The Tappan Zee Bridge is set to undergo a much-needed overhaul, but homeowners in the future construction area are raising flags over the noise, environmental and property value issues they say will come with the project.
The Tappan Zee Bridge construction is necessary, according to officials: when it was built in 1955, it was meant to hold 73,000 people a day. Now it averages 138,000.
Deterioration has set in, and maintaining it has been costing the state up to $100 million a year.
Part of the overhaul calls for an expansion of the span, which would bring the bridge closer to some waterfront homes in Tarrytown. It's a source of heartache for homeowners there.
Alice Goldberg and her husband, who own one such home in Tarrytown, said the views of the Hudson River and the bridge were what sold them on their townhouse. Now they fear the expansion project will make it impossible for them to sell it to anyone else.
"It's real challenge," said Goldberg. "And if you do try to sell it, you're selling it at a really low price, and then where do you go?"

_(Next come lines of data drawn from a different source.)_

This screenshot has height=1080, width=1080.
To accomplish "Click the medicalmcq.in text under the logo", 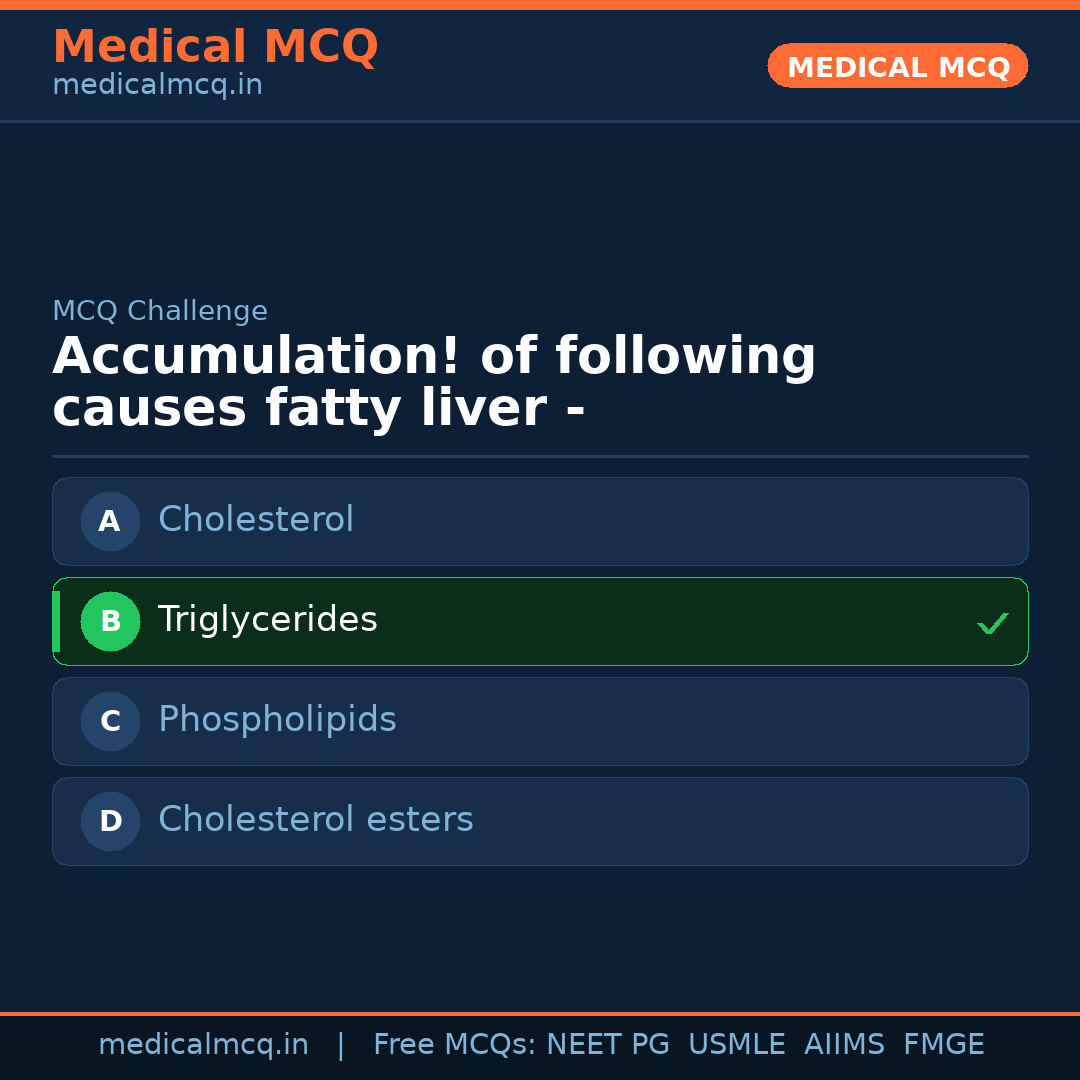I will tap(157, 85).
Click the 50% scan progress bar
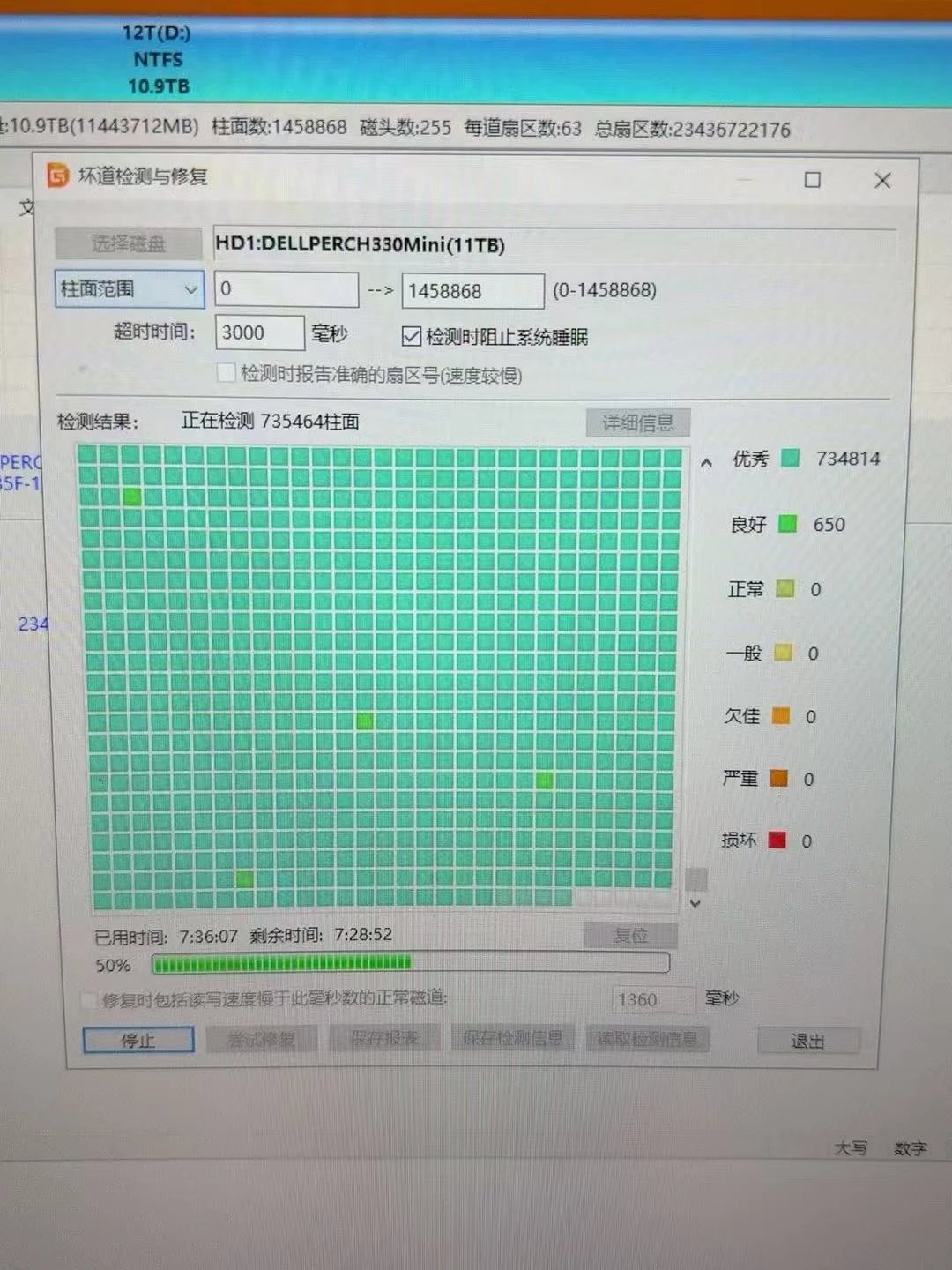Viewport: 952px width, 1270px height. (410, 963)
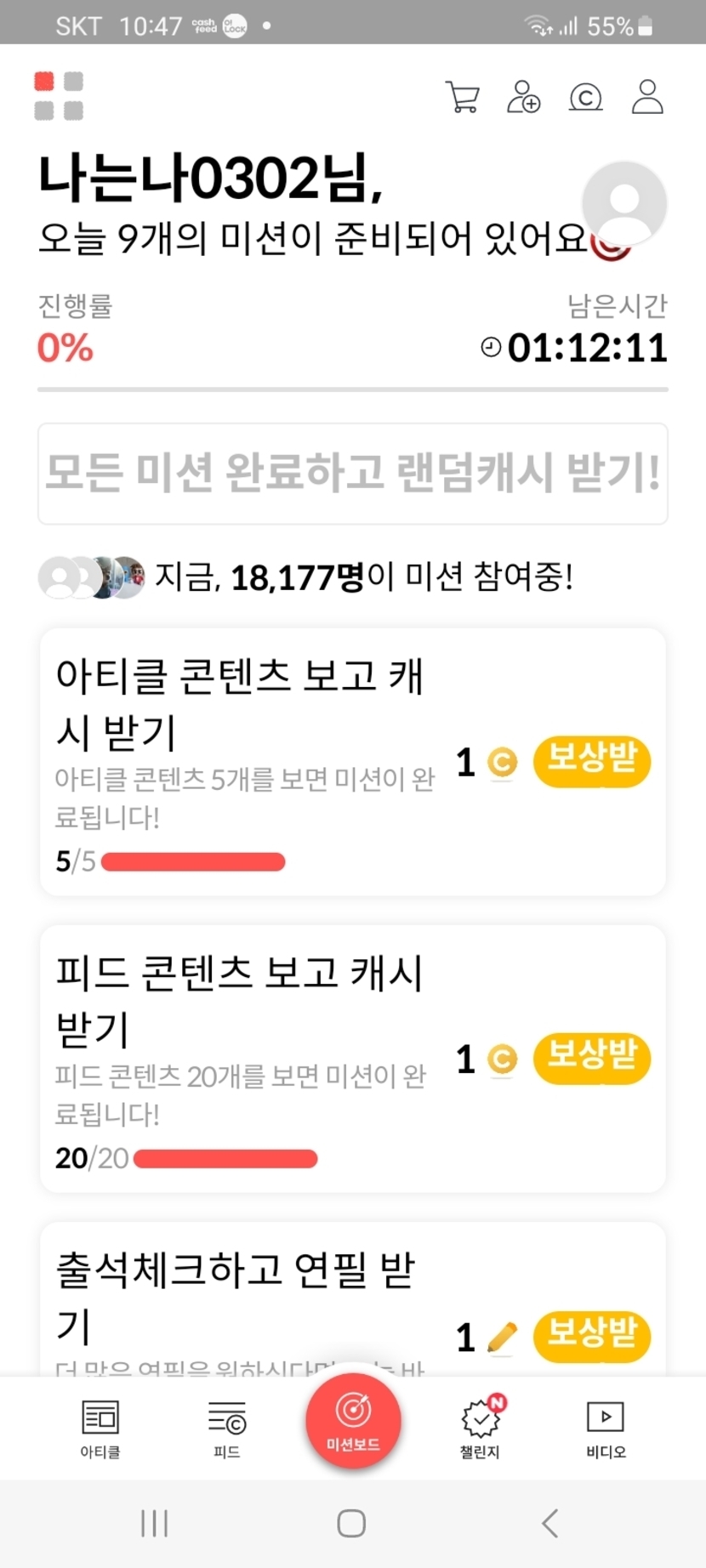The image size is (706, 1568).
Task: Tap the add friend icon
Action: 523,97
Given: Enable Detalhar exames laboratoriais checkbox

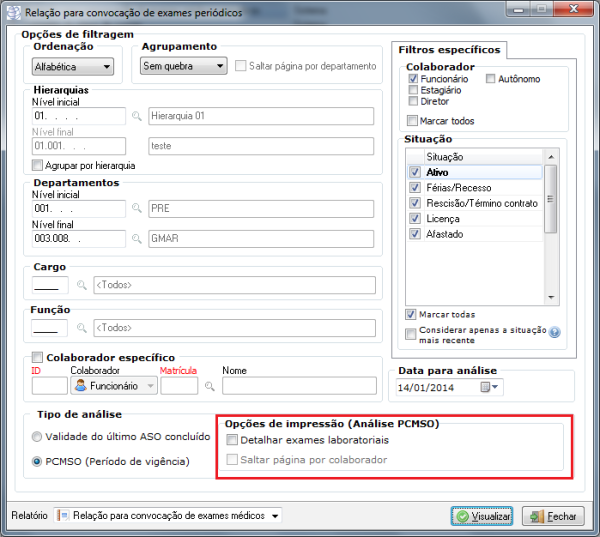Looking at the screenshot, I should point(232,440).
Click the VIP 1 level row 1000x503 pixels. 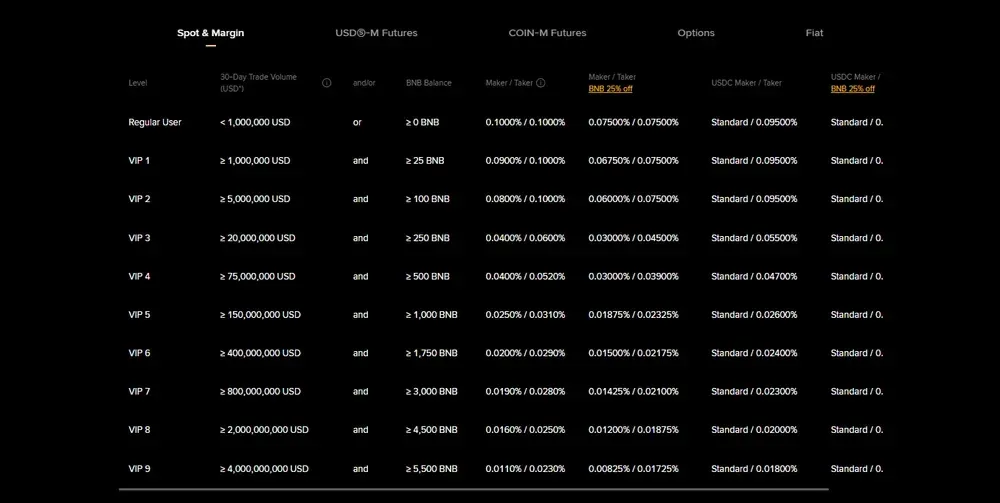(139, 160)
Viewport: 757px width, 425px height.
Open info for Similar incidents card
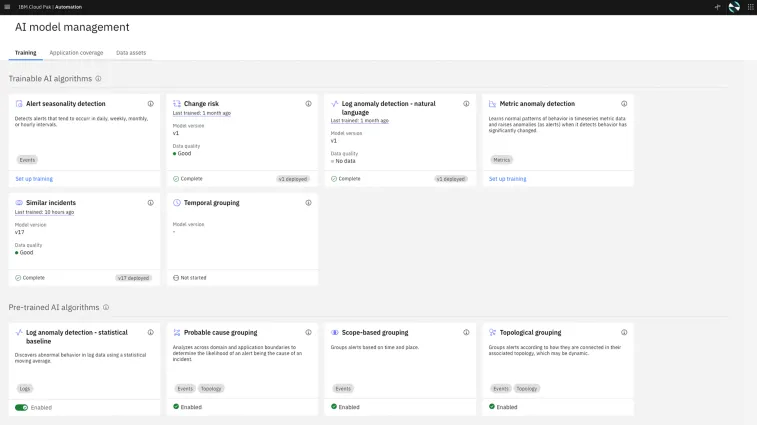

"Prices have really plummeted," said another concerned resident, Sherwood Chorost. "And they've plummeted because of the clear plans to develop here."
Residents and elected officials voiced their concerns to representatives from the Department of Transportation and the Thruway Authority Thursday night. In a press release announcing the meeting, organizer Paul Feiner said nearly 90 families living at The Quay complex near the bridge would be affected by the construction.
"Many of the residents will experience significant quality-of-life problems," he said. "The bridge span will come close to the complex, impacting their club house, tennis courts, pool and views."
Residents at the meeting Thursday said they wanted noise barriers near the homes, and for the state to offer to buy out some of the homeowners who live closest to the bridge.
Transportation officials said they are willing to hear concerns and to help mitigate the inconvenience that will come from an estimated five years of bridge construction.
But what residents really want is to be compensated by the government for their perceived loss in property values.
"We're not here to fight the bridge, or relocate the bridge," said Goldberg. "We accept fully the benefits to the entire region. That's not our issue. Our issue is how do you mitigate and compensate for the owners' life?"
The question of a buyout is uncertain: the state does not normally buy property they don't need.
The cost of the new bridge stands at $5.2 billion, a figure reduced from an initial $21 billion.